Tapering vs cold turkey — which one suits you?
The "right" way to quit smoking gets argued about a lot. The honest answer: cold turkey and gradual tapering produce roughly comparable long-term quit rates in the research. They aren't competing methods so much as different shapes that suit different temperaments. Pick the wrong shape and the plan dies for reasons that have nothing to do with whether quitting was possible.
What the evidence actually says
A widely-cited Cochrane review (Lindson et al., 2019) looked at 51 trials comparing "reduce then quit" with "quit abruptly". Headline finding: no significant difference in long-term abstinence between the two approaches. Tapering isn't inferior; it isn't a shortcut either. Both work for some people and fail for others.
The UK NHS lists gradual reduction as a valid quitting path alongside cold turkey, and the US CDC notes that combining any method with nicotine replacement roughly doubles success rates. So this isn't fringe advice — it's just less marketable than "quit today".
Cold turkey suits you if…
- You're an all-or-nothing personality and "just one less" feels worse than zero
- You smoke under 10/day — the cliff is smaller
- You've got a strong external trigger (health scare, pregnancy, doctor's order)
- You've quit before and want to repeat what worked
Tapering suits you if…
- You've tried the all-or-nothing jump and it didn't last
- You smoke 15+ a day and zero-tomorrow feels unreal
- You're motivated but not desperate — no immediate forcing function
- You prefer winnable daily targets to one big distant goal
- You suspect part of your smoking is filler / boredom (most heavy smokers' is)
The failure mode of cold turkey
The honest one: you white-knuckle three days, light one, and now the attempt feels "broken". You go back to your old count by the weekend. The all-or-nothing frame turns a single cigarette into a total reset, which is statistically what kills most attempts.
The failure mode of tapering
Plateauing. People cut from 20 to 10 in two weeks, feel great, and then sit at 10/day for a month. Your body re-anchors to that number as the new normal, and the next cut gets harder, not easier. The fix is to keep the number moving every 5–7 days even if it's just by one. Stalling kills tapering attempts more often than failed cuts do.
Can you combine them?
Yes, and most successful tapering plans effectively do — taper for 6–10 weeks to get into the single digits, then do a cold quit on the last 2–3 cigarettes once they're isolated. The hard part of cold turkey is going from 20 to 0 in one day. Going from 2 to 0 is a much smaller cliff.

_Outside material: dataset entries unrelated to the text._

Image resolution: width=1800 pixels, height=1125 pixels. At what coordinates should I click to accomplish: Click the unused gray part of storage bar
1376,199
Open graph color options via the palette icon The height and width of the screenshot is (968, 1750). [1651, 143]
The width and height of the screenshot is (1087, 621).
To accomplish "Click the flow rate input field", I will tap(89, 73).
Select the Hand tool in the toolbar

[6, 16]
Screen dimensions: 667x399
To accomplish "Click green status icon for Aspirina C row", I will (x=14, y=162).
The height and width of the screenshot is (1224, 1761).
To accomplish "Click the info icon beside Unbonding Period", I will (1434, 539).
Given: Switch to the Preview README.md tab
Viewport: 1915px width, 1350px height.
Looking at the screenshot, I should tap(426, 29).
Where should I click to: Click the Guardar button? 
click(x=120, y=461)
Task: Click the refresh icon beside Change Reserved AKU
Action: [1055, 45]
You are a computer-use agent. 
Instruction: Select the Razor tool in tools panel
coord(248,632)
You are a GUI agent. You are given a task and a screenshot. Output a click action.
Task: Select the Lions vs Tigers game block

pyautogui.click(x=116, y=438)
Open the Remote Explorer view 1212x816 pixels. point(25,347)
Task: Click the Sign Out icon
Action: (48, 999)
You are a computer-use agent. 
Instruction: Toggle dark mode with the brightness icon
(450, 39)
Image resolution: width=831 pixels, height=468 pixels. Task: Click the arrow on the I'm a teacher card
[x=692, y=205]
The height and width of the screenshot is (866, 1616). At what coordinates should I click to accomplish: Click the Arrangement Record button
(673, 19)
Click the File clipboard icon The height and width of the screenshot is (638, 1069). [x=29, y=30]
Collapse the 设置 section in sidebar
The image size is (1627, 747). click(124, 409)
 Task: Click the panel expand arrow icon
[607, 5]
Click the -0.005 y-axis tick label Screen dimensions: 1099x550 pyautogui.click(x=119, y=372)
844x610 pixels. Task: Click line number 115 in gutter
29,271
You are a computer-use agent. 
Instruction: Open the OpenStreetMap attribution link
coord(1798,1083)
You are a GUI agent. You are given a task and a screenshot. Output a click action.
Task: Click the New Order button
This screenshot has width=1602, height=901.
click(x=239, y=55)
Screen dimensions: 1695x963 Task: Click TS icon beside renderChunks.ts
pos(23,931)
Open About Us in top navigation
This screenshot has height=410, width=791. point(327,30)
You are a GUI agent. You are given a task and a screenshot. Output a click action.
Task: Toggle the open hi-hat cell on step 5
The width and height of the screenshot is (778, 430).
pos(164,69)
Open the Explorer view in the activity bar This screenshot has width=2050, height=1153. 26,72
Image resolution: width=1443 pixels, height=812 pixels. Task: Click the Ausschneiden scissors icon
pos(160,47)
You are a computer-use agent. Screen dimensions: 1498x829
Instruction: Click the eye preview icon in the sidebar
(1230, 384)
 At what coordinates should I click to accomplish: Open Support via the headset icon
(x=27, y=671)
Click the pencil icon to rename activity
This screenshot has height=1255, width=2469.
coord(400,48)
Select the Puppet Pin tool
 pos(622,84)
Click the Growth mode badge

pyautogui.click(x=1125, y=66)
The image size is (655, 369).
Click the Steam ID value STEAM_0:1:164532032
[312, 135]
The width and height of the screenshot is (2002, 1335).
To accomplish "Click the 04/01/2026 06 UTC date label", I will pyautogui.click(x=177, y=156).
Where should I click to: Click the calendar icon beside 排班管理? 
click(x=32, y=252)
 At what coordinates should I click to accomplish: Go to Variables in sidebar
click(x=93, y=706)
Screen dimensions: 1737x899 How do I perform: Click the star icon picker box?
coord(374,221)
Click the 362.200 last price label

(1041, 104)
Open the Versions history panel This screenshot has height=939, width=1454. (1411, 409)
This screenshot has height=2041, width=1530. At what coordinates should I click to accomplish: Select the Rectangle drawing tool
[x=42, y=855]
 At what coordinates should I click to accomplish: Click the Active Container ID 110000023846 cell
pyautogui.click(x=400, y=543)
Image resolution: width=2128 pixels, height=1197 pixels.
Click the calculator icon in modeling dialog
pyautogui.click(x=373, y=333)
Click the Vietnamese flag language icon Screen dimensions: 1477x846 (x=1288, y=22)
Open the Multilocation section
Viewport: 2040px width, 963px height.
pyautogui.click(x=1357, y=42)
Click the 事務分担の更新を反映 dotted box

Ember is built for the tapering path — it figures out which cigarettes to remove in what order, so the plateau doesn't happen and the last week is small enough to actually finish.
How to choose, in one paragraph
If "just stop smoking today" sounds doable, do that — it's the shortest path. If it sounds completely unrealistic, that's not a character flaw, that's useful information about which shape suits you. Try tapering. The worst case is you smoke 30% less for two months and then quit, which is still a better health outcome than another failed cold attempt.